INPUT FOR THIS TASK -
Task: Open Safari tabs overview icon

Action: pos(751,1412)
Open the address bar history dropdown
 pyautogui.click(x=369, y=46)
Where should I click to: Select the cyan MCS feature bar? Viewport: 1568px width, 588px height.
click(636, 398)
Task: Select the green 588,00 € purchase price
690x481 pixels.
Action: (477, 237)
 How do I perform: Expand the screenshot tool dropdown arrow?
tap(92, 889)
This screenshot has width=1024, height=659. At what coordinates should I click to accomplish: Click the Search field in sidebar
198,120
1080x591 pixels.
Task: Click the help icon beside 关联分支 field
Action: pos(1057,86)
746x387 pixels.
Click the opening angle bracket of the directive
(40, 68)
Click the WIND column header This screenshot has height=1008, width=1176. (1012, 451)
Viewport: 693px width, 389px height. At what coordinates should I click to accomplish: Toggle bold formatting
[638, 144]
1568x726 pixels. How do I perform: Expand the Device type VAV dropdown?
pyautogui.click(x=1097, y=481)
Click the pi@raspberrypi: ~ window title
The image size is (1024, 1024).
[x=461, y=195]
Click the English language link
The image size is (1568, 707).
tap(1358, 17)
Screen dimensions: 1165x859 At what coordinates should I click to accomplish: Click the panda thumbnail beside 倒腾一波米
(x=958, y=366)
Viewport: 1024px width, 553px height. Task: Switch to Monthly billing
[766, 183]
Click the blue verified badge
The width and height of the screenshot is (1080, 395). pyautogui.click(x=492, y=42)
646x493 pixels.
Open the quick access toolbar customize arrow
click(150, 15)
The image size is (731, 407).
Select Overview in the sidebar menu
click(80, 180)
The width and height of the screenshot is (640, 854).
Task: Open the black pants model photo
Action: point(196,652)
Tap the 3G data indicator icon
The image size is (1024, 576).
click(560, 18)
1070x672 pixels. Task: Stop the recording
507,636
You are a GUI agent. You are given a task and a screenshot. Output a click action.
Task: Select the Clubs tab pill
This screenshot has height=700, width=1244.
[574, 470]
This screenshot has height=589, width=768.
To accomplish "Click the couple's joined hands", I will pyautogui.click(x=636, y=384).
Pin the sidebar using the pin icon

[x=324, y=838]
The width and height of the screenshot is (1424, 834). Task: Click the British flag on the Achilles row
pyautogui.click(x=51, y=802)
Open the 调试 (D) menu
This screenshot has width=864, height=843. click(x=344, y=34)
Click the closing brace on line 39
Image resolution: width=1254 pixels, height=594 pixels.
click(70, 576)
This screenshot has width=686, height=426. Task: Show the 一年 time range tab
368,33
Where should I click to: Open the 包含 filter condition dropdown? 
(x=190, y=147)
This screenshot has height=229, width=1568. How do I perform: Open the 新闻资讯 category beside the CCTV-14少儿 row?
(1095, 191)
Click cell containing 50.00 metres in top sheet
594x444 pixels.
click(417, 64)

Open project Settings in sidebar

ABOUT THIS TASK -
Quote the data in full, keeping each word unchanged.

ANSWER TO THE EXERCISE -
Task: Open Safari tabs overview icon

Action: pos(751,1412)
Open the address bar history dropdown
 pyautogui.click(x=369, y=46)
Where should I click to: Select the cyan MCS feature bar? Viewport: 1568px width, 588px height.
click(636, 398)
Task: Select the green 588,00 € purchase price
690x481 pixels.
Action: (477, 237)
 How do I perform: Expand the screenshot tool dropdown arrow?
tap(92, 889)
This screenshot has width=1024, height=659. At what coordinates should I click to accomplish: Click the Search field in sidebar
198,120
1080x591 pixels.
Task: Click the help icon beside 关联分支 field
Action: pos(1057,86)
746x387 pixels.
Click the opening angle bracket of the directive
(40, 68)
Click the WIND column header This screenshot has height=1008, width=1176. (1012, 451)
Viewport: 693px width, 389px height. At what coordinates should I click to accomplish: Toggle bold formatting
[638, 144]
1568x726 pixels. How do I perform: Expand the Device type VAV dropdown?
pyautogui.click(x=1097, y=481)
Click the pi@raspberrypi: ~ window title
The image size is (1024, 1024).
[x=461, y=195]
Click the English language link
The image size is (1568, 707).
tap(1358, 17)
Screen dimensions: 1165x859 At what coordinates should I click to accomplish: Click the panda thumbnail beside 倒腾一波米
(x=958, y=366)
Viewport: 1024px width, 553px height. Task: Switch to Monthly billing
[766, 183]
Click the blue verified badge
The width and height of the screenshot is (1080, 395). pyautogui.click(x=492, y=42)
646x493 pixels.
Open the quick access toolbar customize arrow
click(150, 15)
The image size is (731, 407).
Select Overview in the sidebar menu
click(80, 180)
The width and height of the screenshot is (640, 854).
Task: Open the black pants model photo
Action: point(196,652)
Tap the 3G data indicator icon
The image size is (1024, 576).
click(560, 18)
1070x672 pixels. Task: Stop the recording
507,636
You are a GUI agent. You are given a task and a screenshot. Output a click action.
Task: Select the Clubs tab pill
This screenshot has height=700, width=1244.
[574, 470]
This screenshot has height=589, width=768.
To accomplish "Click the couple's joined hands", I will pyautogui.click(x=636, y=384).
Pin the sidebar using the pin icon

[x=324, y=838]
The width and height of the screenshot is (1424, 834). Task: Click the British flag on the Achilles row
pyautogui.click(x=51, y=802)
Open the 调试 (D) menu
This screenshot has width=864, height=843. click(x=344, y=34)
Click the closing brace on line 39
Image resolution: width=1254 pixels, height=594 pixels.
click(70, 576)
This screenshot has width=686, height=426. Task: Show the 一年 time range tab
368,33
Where should I click to: Open the 包含 filter condition dropdown? 
(x=190, y=147)
This screenshot has height=229, width=1568. How do I perform: Open the 新闻资讯 category beside the CCTV-14少儿 row?
(1095, 191)
Click cell containing 50.00 metres in top sheet
594x444 pixels.
click(417, 64)

Open project Settings in sidebar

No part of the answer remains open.